*Obiettivo del compito*: Puoi citare parola per parola tutte le voci riportate qui sotto, lasciando fuori le immagini?

*Informazioni fornite*:
□ □ □ □
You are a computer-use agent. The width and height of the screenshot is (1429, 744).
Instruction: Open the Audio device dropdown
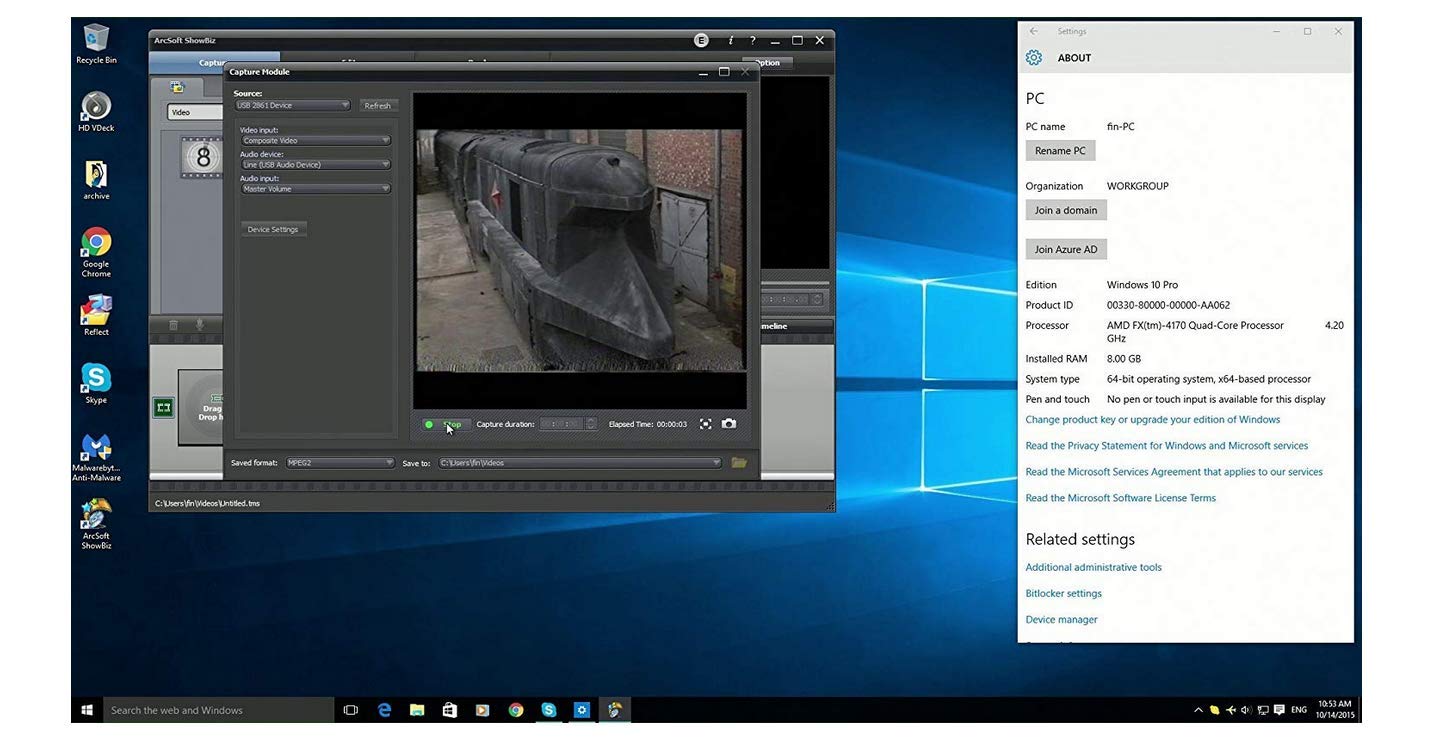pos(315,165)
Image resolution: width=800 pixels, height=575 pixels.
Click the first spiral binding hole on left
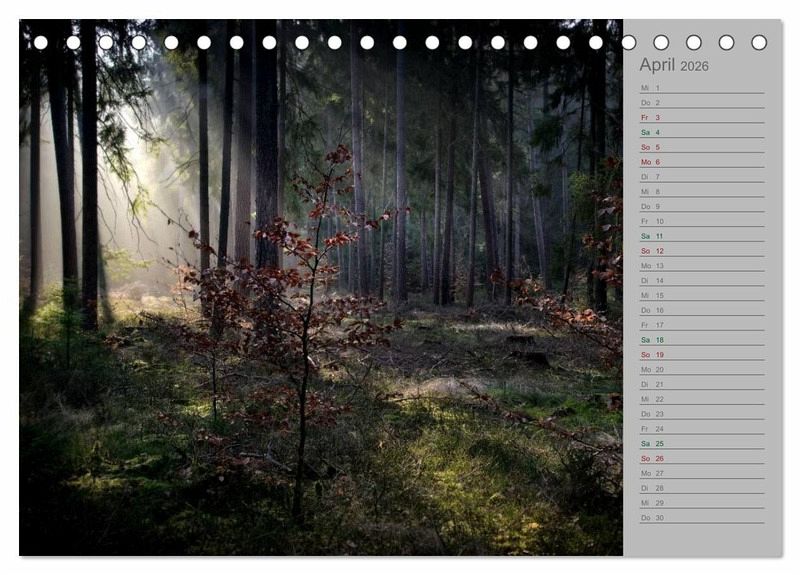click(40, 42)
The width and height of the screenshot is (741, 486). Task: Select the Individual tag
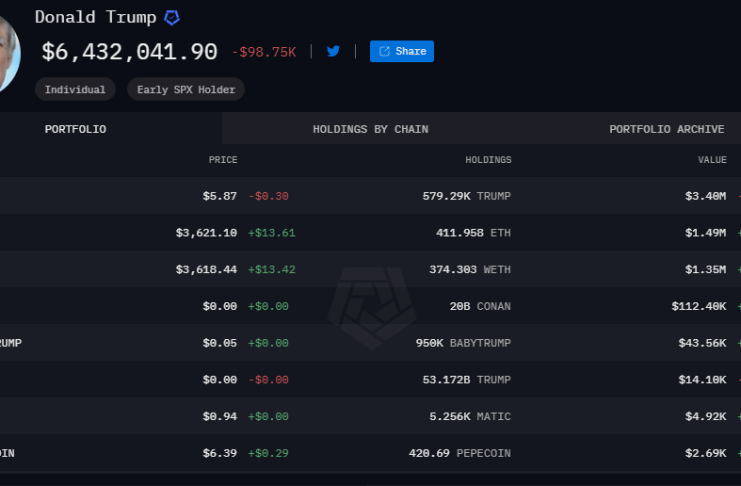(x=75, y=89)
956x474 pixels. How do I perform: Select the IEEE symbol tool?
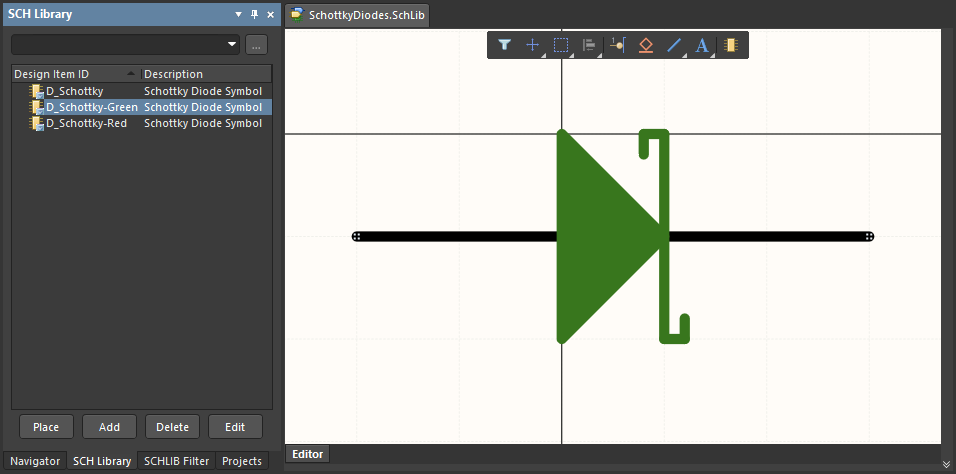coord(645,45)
□ □ □ □
*Risultato qui sotto*:
You are a computer-use agent. The width and height of the screenshot is (1429, 744).
Instruction: Open the Audio device dropdown
pos(315,165)
Image resolution: width=800 pixels, height=575 pixels.
Click the first spiral binding hole on left
click(40, 42)
The width and height of the screenshot is (741, 486). Task: Select the Individual tag
(x=75, y=89)
956x474 pixels. How do I perform: Select the IEEE symbol tool?
coord(645,45)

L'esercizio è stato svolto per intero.